▸ Your instructions:
All of the data must be output without alteration.
*** Begin section ***
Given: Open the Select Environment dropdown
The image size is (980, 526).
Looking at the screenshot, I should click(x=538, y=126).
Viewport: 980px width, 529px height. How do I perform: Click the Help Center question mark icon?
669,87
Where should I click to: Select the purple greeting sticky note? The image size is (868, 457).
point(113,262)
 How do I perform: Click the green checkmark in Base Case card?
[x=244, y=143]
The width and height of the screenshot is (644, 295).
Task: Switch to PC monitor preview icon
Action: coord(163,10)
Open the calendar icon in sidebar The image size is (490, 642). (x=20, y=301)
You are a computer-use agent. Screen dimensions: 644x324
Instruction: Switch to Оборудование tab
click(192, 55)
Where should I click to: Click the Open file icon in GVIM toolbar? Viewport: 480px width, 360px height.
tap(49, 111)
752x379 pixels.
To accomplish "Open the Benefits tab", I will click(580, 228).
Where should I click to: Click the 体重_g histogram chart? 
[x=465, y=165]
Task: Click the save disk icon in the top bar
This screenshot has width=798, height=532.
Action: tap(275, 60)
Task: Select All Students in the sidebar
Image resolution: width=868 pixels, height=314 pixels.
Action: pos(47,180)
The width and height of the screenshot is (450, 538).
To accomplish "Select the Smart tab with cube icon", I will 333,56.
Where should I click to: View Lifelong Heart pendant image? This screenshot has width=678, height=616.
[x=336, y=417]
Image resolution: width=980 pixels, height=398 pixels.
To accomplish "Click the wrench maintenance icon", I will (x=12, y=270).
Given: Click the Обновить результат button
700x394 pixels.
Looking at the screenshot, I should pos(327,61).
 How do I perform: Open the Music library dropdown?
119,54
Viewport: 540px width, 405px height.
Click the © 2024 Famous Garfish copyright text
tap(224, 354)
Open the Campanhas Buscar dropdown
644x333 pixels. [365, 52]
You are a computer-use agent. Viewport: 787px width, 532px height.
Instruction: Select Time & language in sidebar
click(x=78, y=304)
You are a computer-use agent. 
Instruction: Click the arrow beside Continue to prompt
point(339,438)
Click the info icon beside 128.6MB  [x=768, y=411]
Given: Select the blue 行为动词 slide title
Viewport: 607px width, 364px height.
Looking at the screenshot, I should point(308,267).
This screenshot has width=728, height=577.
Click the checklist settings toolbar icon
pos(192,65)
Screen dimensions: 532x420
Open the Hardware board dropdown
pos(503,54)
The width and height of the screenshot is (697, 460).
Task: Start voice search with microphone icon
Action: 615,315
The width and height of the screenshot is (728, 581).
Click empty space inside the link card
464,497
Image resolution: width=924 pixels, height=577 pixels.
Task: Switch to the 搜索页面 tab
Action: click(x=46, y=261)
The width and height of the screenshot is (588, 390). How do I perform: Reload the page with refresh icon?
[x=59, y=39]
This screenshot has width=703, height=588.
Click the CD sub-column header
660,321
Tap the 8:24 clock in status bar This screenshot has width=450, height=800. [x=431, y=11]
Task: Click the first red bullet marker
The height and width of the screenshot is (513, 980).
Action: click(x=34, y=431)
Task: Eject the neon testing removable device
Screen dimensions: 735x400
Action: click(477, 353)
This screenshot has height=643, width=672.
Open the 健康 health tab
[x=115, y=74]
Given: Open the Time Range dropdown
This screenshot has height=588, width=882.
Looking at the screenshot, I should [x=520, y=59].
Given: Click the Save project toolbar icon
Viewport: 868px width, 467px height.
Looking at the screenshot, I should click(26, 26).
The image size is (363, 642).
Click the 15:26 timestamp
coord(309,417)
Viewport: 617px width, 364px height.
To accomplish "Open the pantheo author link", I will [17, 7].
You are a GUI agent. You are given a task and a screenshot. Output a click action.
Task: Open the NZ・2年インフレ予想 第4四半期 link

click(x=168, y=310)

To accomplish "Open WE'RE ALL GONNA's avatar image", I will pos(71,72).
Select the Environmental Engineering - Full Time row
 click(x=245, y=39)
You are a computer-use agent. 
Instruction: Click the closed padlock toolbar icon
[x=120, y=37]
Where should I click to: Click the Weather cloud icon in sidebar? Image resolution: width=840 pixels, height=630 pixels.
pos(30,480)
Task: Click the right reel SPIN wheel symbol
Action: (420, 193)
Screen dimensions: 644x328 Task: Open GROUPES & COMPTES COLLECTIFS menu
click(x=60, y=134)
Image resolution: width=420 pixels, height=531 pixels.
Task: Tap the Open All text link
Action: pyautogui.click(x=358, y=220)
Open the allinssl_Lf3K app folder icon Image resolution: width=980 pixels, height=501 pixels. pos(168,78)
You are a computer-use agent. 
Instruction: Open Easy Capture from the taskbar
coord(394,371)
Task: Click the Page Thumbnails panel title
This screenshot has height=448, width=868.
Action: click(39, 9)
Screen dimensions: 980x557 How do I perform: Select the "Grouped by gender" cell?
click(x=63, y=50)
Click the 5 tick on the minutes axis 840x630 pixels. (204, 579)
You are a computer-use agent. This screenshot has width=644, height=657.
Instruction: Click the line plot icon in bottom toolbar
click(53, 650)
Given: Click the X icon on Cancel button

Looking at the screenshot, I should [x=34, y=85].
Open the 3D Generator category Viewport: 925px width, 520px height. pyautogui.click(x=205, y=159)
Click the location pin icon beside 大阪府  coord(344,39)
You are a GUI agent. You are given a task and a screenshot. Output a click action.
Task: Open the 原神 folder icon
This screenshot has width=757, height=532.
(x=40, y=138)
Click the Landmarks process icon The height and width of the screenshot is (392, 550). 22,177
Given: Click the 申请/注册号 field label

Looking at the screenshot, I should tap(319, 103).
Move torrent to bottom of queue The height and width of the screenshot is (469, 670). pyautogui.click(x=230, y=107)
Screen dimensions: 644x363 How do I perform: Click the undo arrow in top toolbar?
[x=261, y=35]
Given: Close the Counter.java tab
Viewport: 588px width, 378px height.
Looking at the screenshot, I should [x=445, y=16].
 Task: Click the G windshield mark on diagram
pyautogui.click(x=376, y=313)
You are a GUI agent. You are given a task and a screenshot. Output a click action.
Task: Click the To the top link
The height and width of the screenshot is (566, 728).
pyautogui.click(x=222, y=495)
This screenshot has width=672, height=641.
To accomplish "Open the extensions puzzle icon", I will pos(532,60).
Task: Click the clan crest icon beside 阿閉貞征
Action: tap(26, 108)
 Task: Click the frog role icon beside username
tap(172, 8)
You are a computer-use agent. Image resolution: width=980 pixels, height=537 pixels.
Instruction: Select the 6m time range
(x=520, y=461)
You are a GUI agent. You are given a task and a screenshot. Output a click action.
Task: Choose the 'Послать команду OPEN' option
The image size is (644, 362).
*** End section ***
▸ Answer area:
Given: Open the Select Environment dropdown
The image size is (980, 526).
Looking at the screenshot, I should click(x=538, y=126).
Viewport: 980px width, 529px height. How do I perform: Click the Help Center question mark icon?
669,87
Where should I click to: Select the purple greeting sticky note? The image size is (868, 457).
point(113,262)
 How do I perform: Click the green checkmark in Base Case card?
[x=244, y=143]
The width and height of the screenshot is (644, 295).
Task: Switch to PC monitor preview icon
Action: coord(163,10)
Open the calendar icon in sidebar The image size is (490, 642). (x=20, y=301)
You are a computer-use agent. Screen dimensions: 644x324
Instruction: Switch to Оборудование tab
click(192, 55)
Where should I click to: Click the Open file icon in GVIM toolbar? Viewport: 480px width, 360px height.
tap(49, 111)
752x379 pixels.
To accomplish "Open the Benefits tab", I will click(580, 228).
Where should I click to: Click the 体重_g histogram chart? 
[x=465, y=165]
Task: Click the save disk icon in the top bar
This screenshot has width=798, height=532.
Action: tap(275, 60)
Task: Select All Students in the sidebar
Image resolution: width=868 pixels, height=314 pixels.
Action: pos(47,180)
The width and height of the screenshot is (450, 538).
To accomplish "Select the Smart tab with cube icon", I will 333,56.
Where should I click to: View Lifelong Heart pendant image? This screenshot has width=678, height=616.
[x=336, y=417]
Image resolution: width=980 pixels, height=398 pixels.
To accomplish "Click the wrench maintenance icon", I will (x=12, y=270).
Given: Click the Обновить результат button
700x394 pixels.
Looking at the screenshot, I should pos(327,61).
 How do I perform: Open the Music library dropdown?
119,54
Viewport: 540px width, 405px height.
Click the © 2024 Famous Garfish copyright text
tap(224, 354)
Open the Campanhas Buscar dropdown
644x333 pixels. [365, 52]
You are a computer-use agent. Viewport: 787px width, 532px height.
Instruction: Select Time & language in sidebar
click(x=78, y=304)
You are a computer-use agent. 
Instruction: Click the arrow beside Continue to prompt
point(339,438)
Click the info icon beside 128.6MB  [x=768, y=411]
Given: Select the blue 行为动词 slide title
Viewport: 607px width, 364px height.
Looking at the screenshot, I should point(308,267).
This screenshot has width=728, height=577.
Click the checklist settings toolbar icon
pos(192,65)
Screen dimensions: 532x420
Open the Hardware board dropdown
pos(503,54)
The width and height of the screenshot is (697, 460).
Task: Start voice search with microphone icon
Action: 615,315
The width and height of the screenshot is (728, 581).
Click empty space inside the link card
464,497
Image resolution: width=924 pixels, height=577 pixels.
Task: Switch to the 搜索页面 tab
Action: click(x=46, y=261)
The width and height of the screenshot is (588, 390). How do I perform: Reload the page with refresh icon?
[x=59, y=39]
This screenshot has width=703, height=588.
Click the CD sub-column header
660,321
Tap the 8:24 clock in status bar This screenshot has width=450, height=800. [x=431, y=11]
Task: Click the first red bullet marker
The height and width of the screenshot is (513, 980).
Action: click(x=34, y=431)
Task: Eject the neon testing removable device
Screen dimensions: 735x400
Action: click(477, 353)
This screenshot has height=643, width=672.
Open the 健康 health tab
[x=115, y=74]
Given: Open the Time Range dropdown
This screenshot has height=588, width=882.
Looking at the screenshot, I should [x=520, y=59].
Given: Click the Save project toolbar icon
Viewport: 868px width, 467px height.
Looking at the screenshot, I should click(26, 26).
The image size is (363, 642).
Click the 15:26 timestamp
coord(309,417)
Viewport: 617px width, 364px height.
To accomplish "Open the pantheo author link", I will [17, 7].
You are a GUI agent. You are given a task and a screenshot. Output a click action.
Task: Open the NZ・2年インフレ予想 第4四半期 link

click(x=168, y=310)

To accomplish "Open WE'RE ALL GONNA's avatar image", I will pos(71,72).
Select the Environmental Engineering - Full Time row
 click(x=245, y=39)
You are a computer-use agent. 
Instruction: Click the closed padlock toolbar icon
[x=120, y=37]
Where should I click to: Click the Weather cloud icon in sidebar? Image resolution: width=840 pixels, height=630 pixels.
pos(30,480)
Task: Click the right reel SPIN wheel symbol
Action: (420, 193)
Screen dimensions: 644x328 Task: Open GROUPES & COMPTES COLLECTIFS menu
click(x=60, y=134)
Image resolution: width=420 pixels, height=531 pixels.
Task: Tap the Open All text link
Action: pyautogui.click(x=358, y=220)
Open the allinssl_Lf3K app folder icon Image resolution: width=980 pixels, height=501 pixels. pos(168,78)
You are a computer-use agent. 
Instruction: Open Easy Capture from the taskbar
coord(394,371)
Task: Click the Page Thumbnails panel title
This screenshot has height=448, width=868.
Action: click(39, 9)
Screen dimensions: 980x557 How do I perform: Select the "Grouped by gender" cell?
click(x=63, y=50)
Click the 5 tick on the minutes axis 840x630 pixels. (204, 579)
You are a computer-use agent. This screenshot has width=644, height=657.
Instruction: Click the line plot icon in bottom toolbar
click(53, 650)
Given: Click the X icon on Cancel button

Looking at the screenshot, I should [x=34, y=85].
Open the 3D Generator category Viewport: 925px width, 520px height. pyautogui.click(x=205, y=159)
Click the location pin icon beside 大阪府  coord(344,39)
You are a GUI agent. You are given a task and a screenshot. Output a click action.
Task: Open the 原神 folder icon
This screenshot has width=757, height=532.
(x=40, y=138)
Click the Landmarks process icon The height and width of the screenshot is (392, 550). 22,177
Given: Click the 申请/注册号 field label

Looking at the screenshot, I should tap(319, 103).
Move torrent to bottom of queue The height and width of the screenshot is (469, 670). pyautogui.click(x=230, y=107)
Screen dimensions: 644x363 How do I perform: Click the undo arrow in top toolbar?
[x=261, y=35]
Given: Close the Counter.java tab
Viewport: 588px width, 378px height.
Looking at the screenshot, I should [x=445, y=16].
 Task: Click the G windshield mark on diagram
pyautogui.click(x=376, y=313)
You are a GUI agent. You are given a task and a screenshot. Output a click action.
Task: Click the To the top link
The height and width of the screenshot is (566, 728).
pyautogui.click(x=222, y=495)
This screenshot has width=672, height=641.
To accomplish "Open the extensions puzzle icon", I will pos(532,60).
Task: Click the clan crest icon beside 阿閉貞征
Action: tap(26, 108)
 Task: Click the frog role icon beside username
tap(172, 8)
You are a computer-use agent. Image resolution: width=980 pixels, height=537 pixels.
Instruction: Select the 6m time range
(x=520, y=461)
You are a GUI agent. You are given a task and a screenshot. Output a click action.
Task: Choose the 'Послать команду OPEN' option
The image size is (644, 362).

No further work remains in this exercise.